Nora, who was a member of the Writers’ Union of Georgia, claims there is no freedom of expression in Georgia and the government is not democratic. She showed press cuttings of opposition demonstrations in the capital Tiblisi in the week leading up to Independence Day, May 26 last, which were repressed by riot police. She claimed two journalists were shot at these demonstrations and many protesters were beaten and jailed and showed photos of beaten demonstrators that were posted on the Internet. She also claims that some people, who took part in the protests, were killed and some are still in prison.
Her claims are borne out by the reports of BBC correspondent Damien McGuinness, who witnessed journalists and peaceful demonstrators being beaten by police during one of the demonstrations.

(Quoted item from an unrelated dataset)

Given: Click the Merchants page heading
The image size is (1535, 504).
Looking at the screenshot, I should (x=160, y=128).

Nora was initially an active supporter of Saakashvili, when the New York education lawyer ousted Georgia’s former president Eduard Shevardnadze in the bloodless Rose Revolution in 2003. She showed The Nationalist a photo of her pictured with the leader that year.

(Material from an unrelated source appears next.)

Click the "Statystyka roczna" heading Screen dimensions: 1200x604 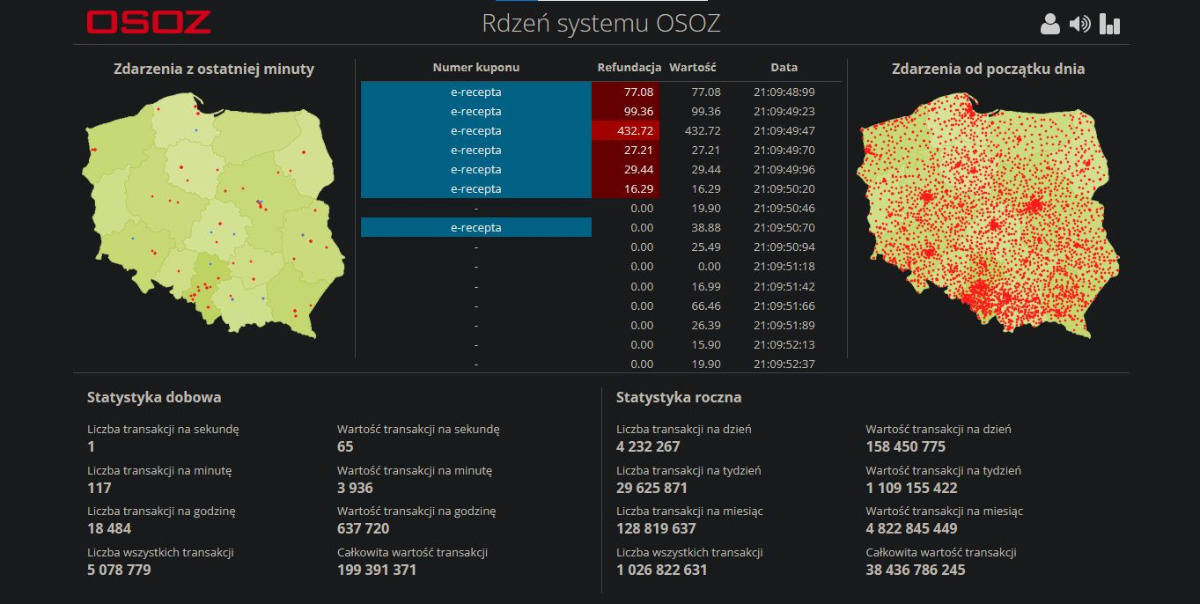679,397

But once in power, she says Saakashvili changed. He didn’t fulfill the promises he made and opposition politically and in the media was not tolerated.
Disillusioned, she became an outspoken opponent and was the county head of the presidential election staff in Tblisi for opposition candidate Arkadi “Badri” Patarkatsishvili in Georgia’s snap presidential election of January 2008.
Patarkatsisvili was Georgia’s richest man and a flamboyant figure. He was one of the “oligarchs” who made a fortune from the privatisation of state-owned industries during the break up of the Soviet Union.
He was seen as a driving force behind anti-government protests in Tblisi in November 2008 that were violently suppressed with Saakashvili declaring a state of emergency and issuing a warrant for his arrest. He fled to Britain and was subsequently reported to be under investigation in Georgia for allegedly plotting to overthrow the government.
Shortly before his death, Patarkatsisvili claimed that his political opponents were involved in a plot to assasinate him. When the 52 year-old collapsed and died suddenly at his mansion in Surrey, a police investigation was launched to establish if his fears had been true. The investigation, however, concluded that he died of natural causes- a heart attack.
Back in Georgia, Nora and her husband were involved in political protests against Saakashvili’s re-election as president.
After Patarkatsishvili’s death, the persecution of his supporters like Nora and Vazha, increased. Nora described receiving threatening phone calls. One of the last straws for the couple was the threats Nora received after an article she wrote critical of the government’s role in the war that was published in a newspaper, she contributed to.
She said their decision to flee Georgia was heartbreaking. Her husband left a good business in Tblisi and it was very hard living so far away from their sons and grandchildren (Their eight grandchild is due to be born soon). However, if she goes back to Georgia while the current regime is in place, she believes she will be jailed or killed.
She says she likes Carrick-on-Suir very much and has made many friends at Bridgewater House Centre but she feels her life has been in limbo for the past three years as she cannot do anything in this country without being granted political asylum.
She is very anxious during her time in Ireland to highlight the persecution that journalists and political opponents of the governing regime are suffering in her native land. She is very impressed with Ireland’s democracy and also with the standard of its health and social welfare systems.
The couple’s application for political asylum was rejected about a month ago, which has deeply disappointed and surprised Nora, whose application has been supported by the All Georgain Association of Human Rights.
The couple have decided to appeal and plan to engage a Carrick-on-Suir based solicitor to help them fight their case before the asylum application appeal tribunal, a date for which has yet to be set.